▶ WHAT IS EXPECTED
Give only the number of lines in the data that include the string "Given".

▶ DATA FOR PROCESSING
--- START ---

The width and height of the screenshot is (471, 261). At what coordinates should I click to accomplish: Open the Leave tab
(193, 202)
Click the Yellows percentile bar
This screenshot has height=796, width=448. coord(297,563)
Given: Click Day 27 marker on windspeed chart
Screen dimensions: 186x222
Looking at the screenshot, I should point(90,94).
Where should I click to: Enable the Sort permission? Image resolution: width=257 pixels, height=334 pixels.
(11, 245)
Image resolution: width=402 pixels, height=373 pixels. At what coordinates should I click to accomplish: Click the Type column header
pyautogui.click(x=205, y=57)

--- END ---
--- START ---

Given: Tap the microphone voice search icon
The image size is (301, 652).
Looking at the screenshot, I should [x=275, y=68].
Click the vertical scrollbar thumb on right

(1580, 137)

--- END ---

▶ RESULT BELOW
2